- _ASSIGNED TASK_
Please continue the piece on electric car motor controllers, picking up right after its final paragraph.

- _TEXT EXCERPT_
=======

How do electric car motor controllers work?

electric car motor controller

The electric car motor controller takes the input from the batteries and in most cases, turns it into three-phase alternating current which is supplied to the electric motor.

This is only the basic job of the motor controller. The controller takes information from the accelerator pedal which tells the controller how much power to supply to the motor. The electric car motor controllers are the brains of the electric car.

Curtiss controller for electric car

The controller has many jobs to do and because of this, it uses an electronic chip which is programmed with certain information. If a powerful motor is used with a battery pack capable of powering the motor to its fullest capabilities, it’s quite possible to damage the transmission system if the accelerator is opened fully and suddenly, but the controller is programmed to prevent this excessive torque.

If a fault occurs in the motor or electrical circuits, or the motor overheats for example, the controller can shut down the system until the fault is rectified, saving the vehicle from any further damage.

The controller also prevents the batteries from being over-charged and tells the motor when the minimum voltage is available from the batteries. The battery minimum voltages are often misunderstood. It is a big mistake to take power from the battery right down to the point when nothing more can be taken. If this is done, damage to the batteries can result preventing them from becoming fully charged in future and shortening their life, so minimum battery level checking is a very important feature.

=======

- _DATA RECORDS_

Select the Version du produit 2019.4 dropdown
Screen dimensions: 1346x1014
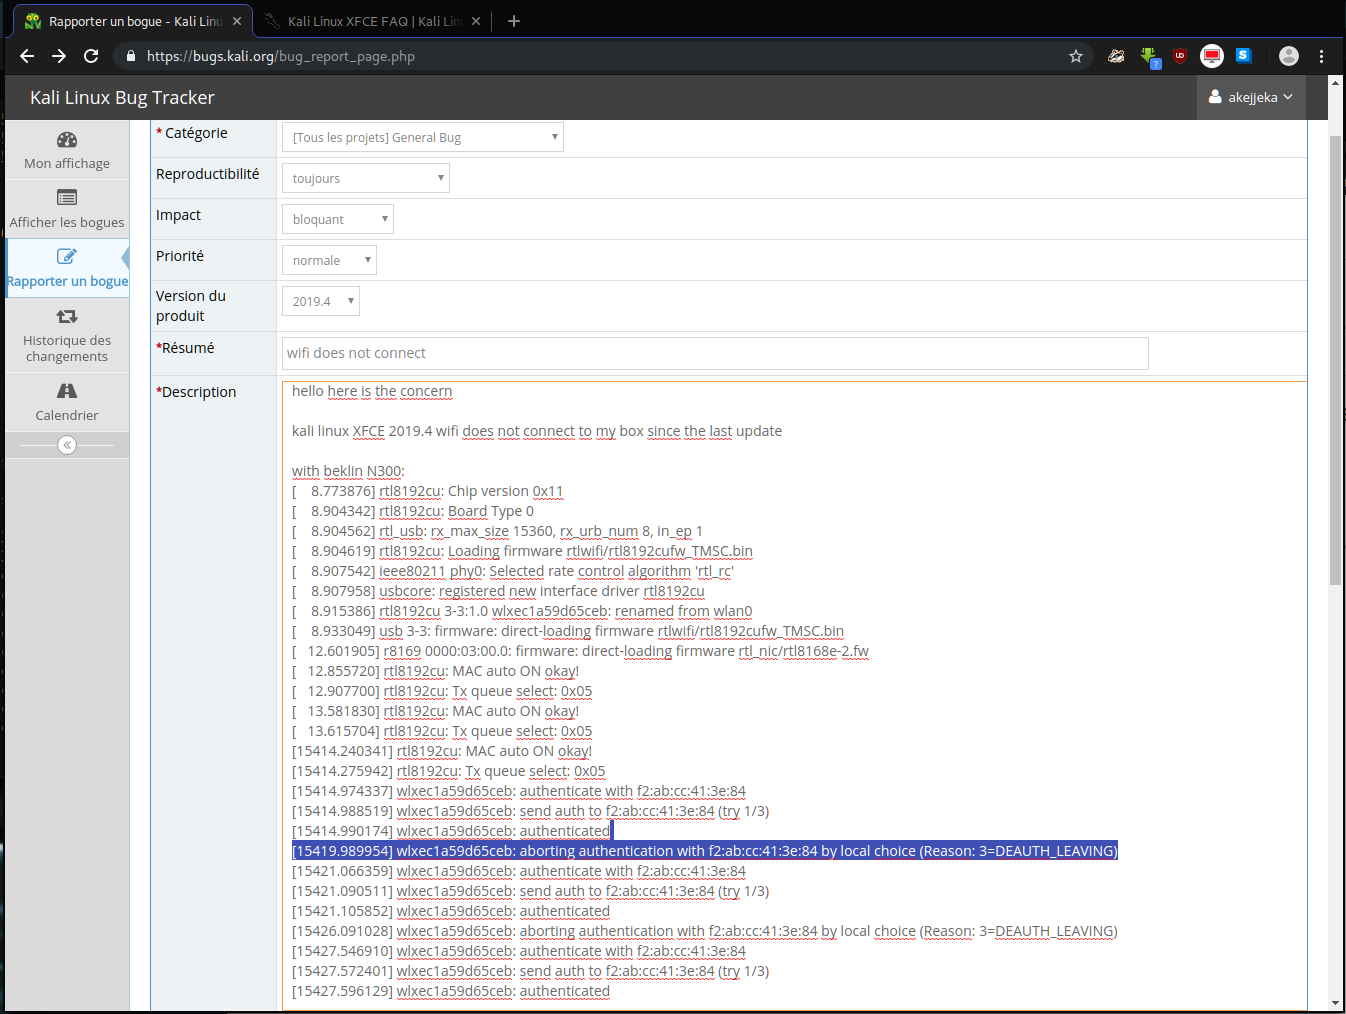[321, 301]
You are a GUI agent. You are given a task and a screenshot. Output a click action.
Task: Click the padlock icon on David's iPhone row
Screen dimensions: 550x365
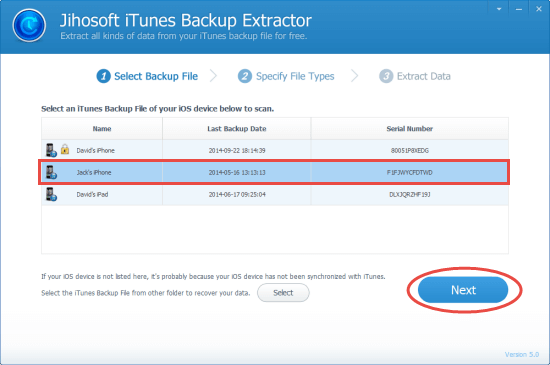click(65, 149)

=======

- _OUTPUT_
It is also responsible for accepting the signals from the Drive / Neutral / Reverse switch do provide the correct power to the motor for these functions. The controller can also prevent the motor from turning the wrong way when the car is stopped on an incline. For example, if the car is in Drive, and it is stopped on an upward incline, the controller senses this and will not let the motor turn in the opposite direction. This has the effect of assisted hill start or hill-hold.

The controllers for DC motors are different. The controller does not change the input DC voltage to AC three-phase, but instead, regulates the voltage supplied to the motor depending on the setting of the accelerator.

If the controller detects a fault, it can be queried electronically by an electric car engineer to allow the engineer to see the problem and hence it is an excellent assistant in diagnosing faults.